:: Supplied material ::

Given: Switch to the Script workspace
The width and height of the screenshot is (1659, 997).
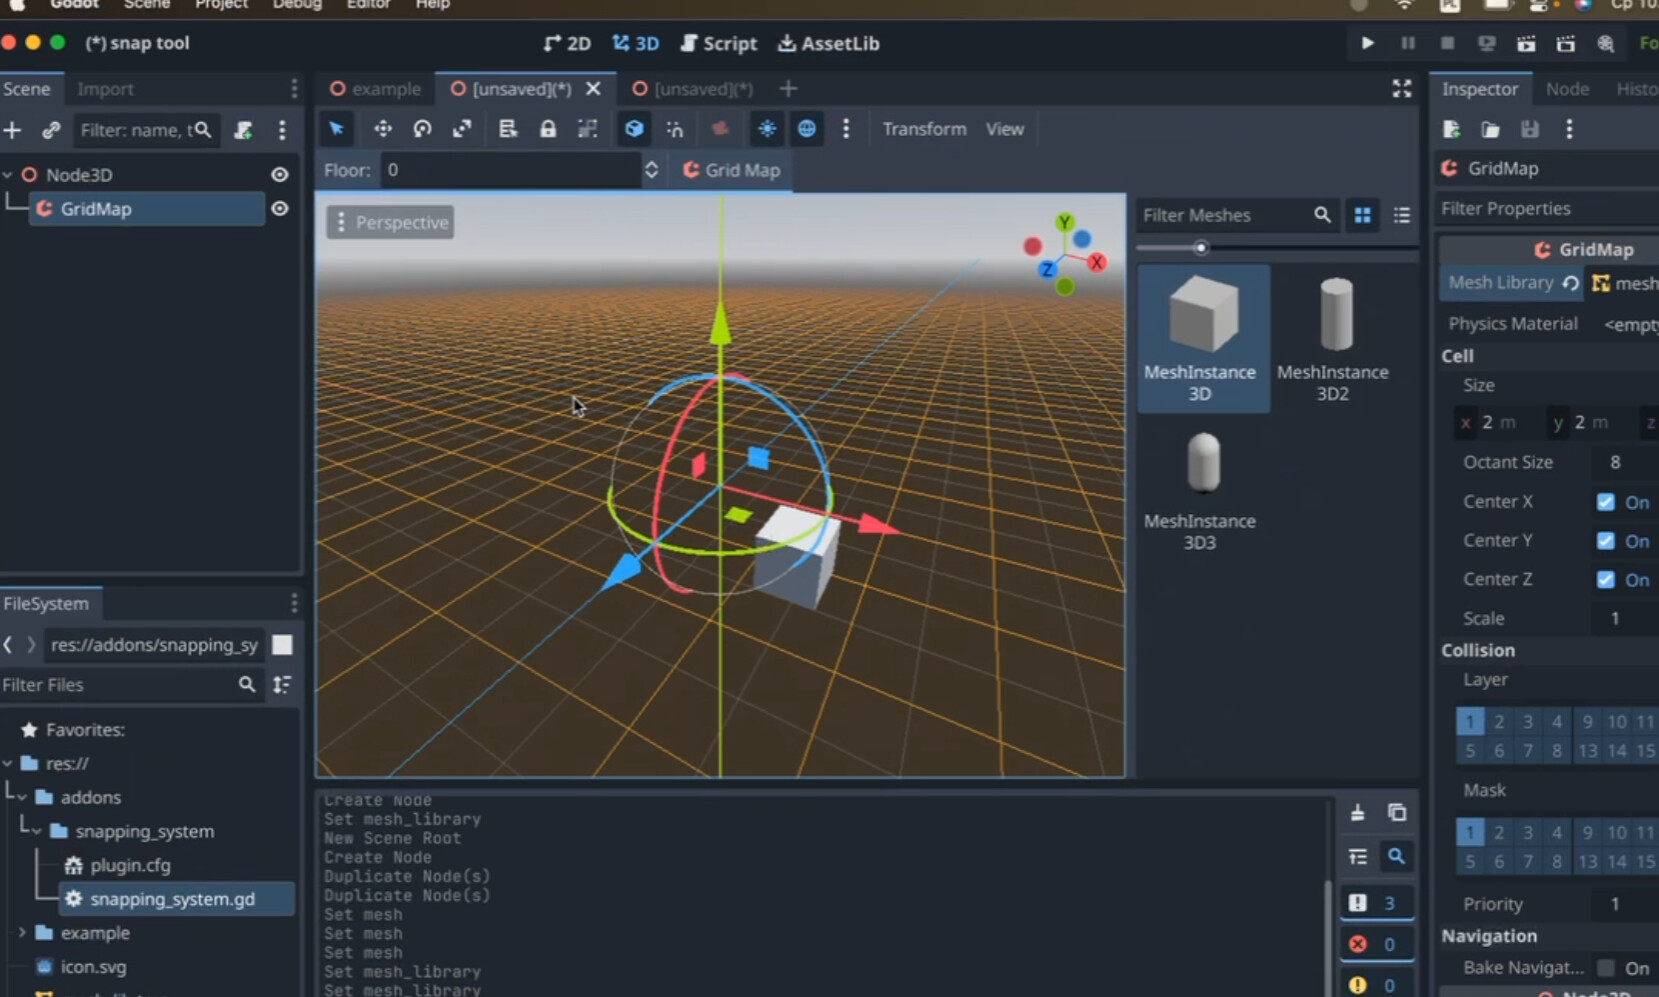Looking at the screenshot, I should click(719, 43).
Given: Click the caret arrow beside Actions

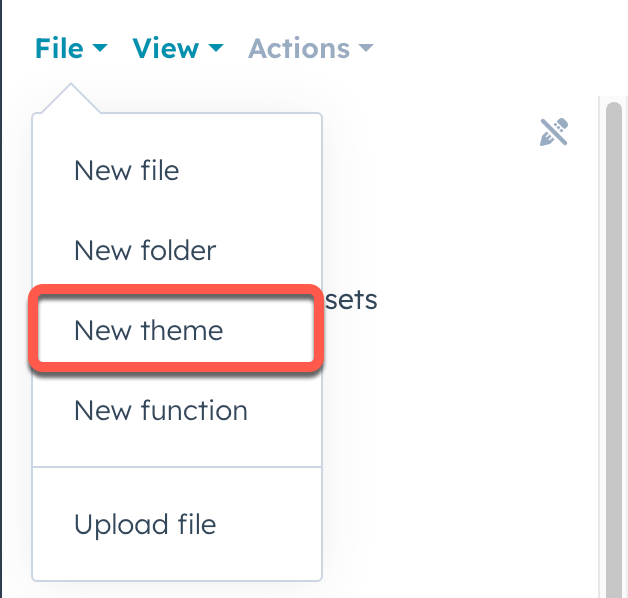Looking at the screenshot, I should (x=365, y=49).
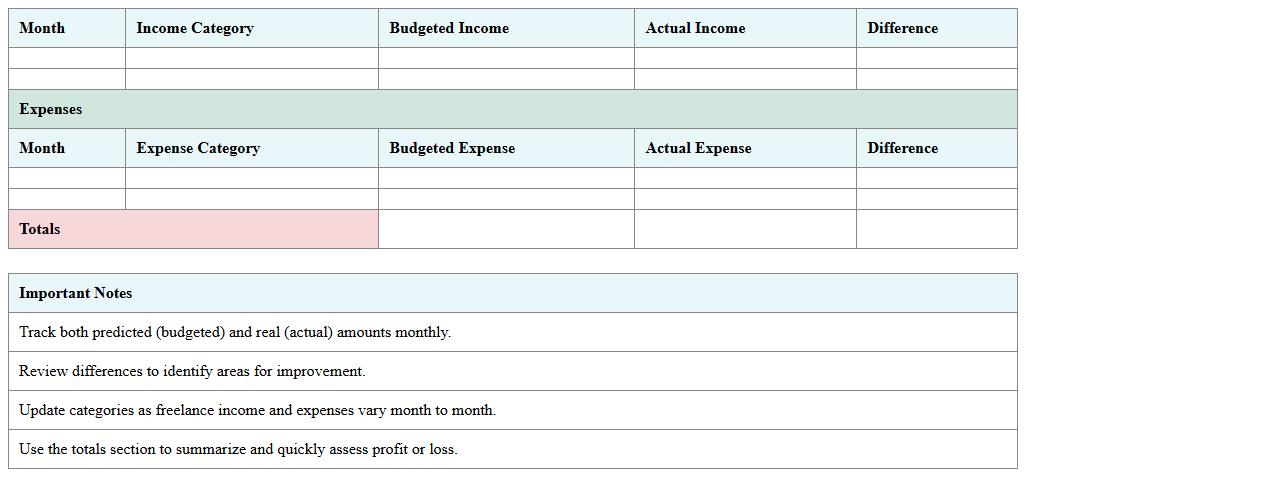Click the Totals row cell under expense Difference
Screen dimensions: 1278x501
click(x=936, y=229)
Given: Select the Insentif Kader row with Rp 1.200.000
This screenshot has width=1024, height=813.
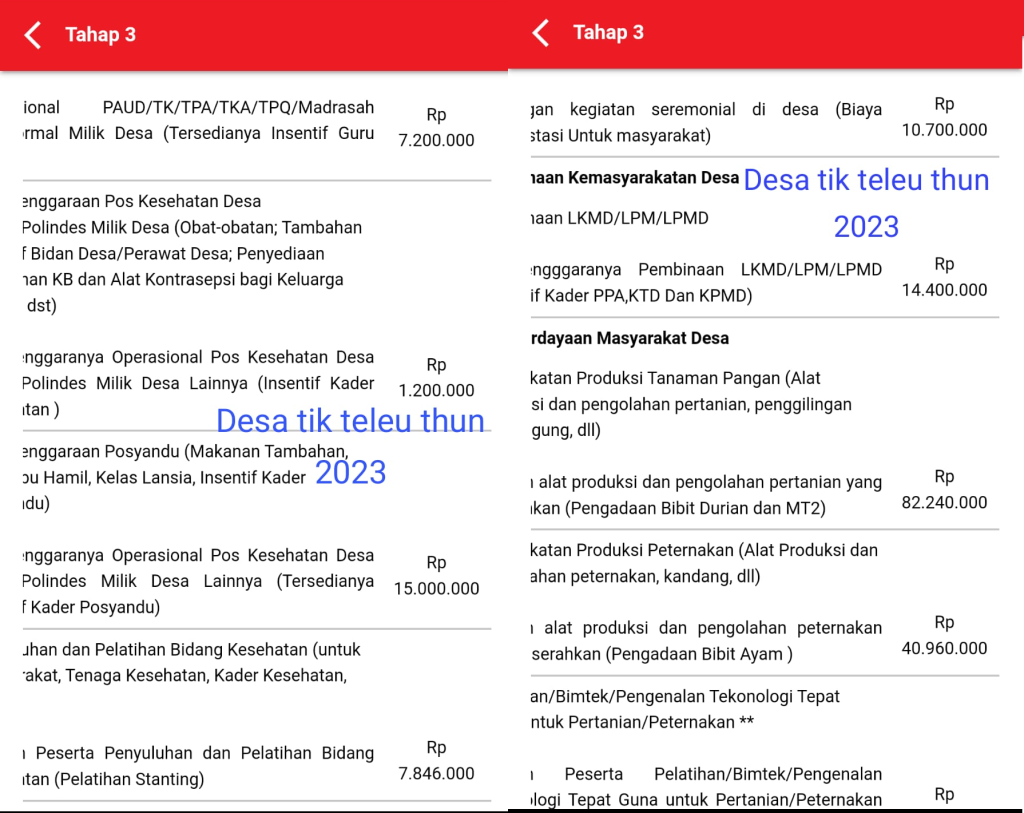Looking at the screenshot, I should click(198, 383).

:::

Work to be completed - The data above should be repeated exactly, minus any pictures.

Result for this exercise -
Given: Switch to the Script workspace
The width and height of the screenshot is (1659, 997).
Looking at the screenshot, I should click(719, 43).
Given: Click the caret arrow beside Actions

Looking at the screenshot, I should (x=365, y=49).
Click the Totals row cell under expense Difference
Screen dimensions: 1278x501
click(x=936, y=229)
Given: Select the Insentif Kader row with Rp 1.200.000
This screenshot has width=1024, height=813.
Looking at the screenshot, I should click(198, 383).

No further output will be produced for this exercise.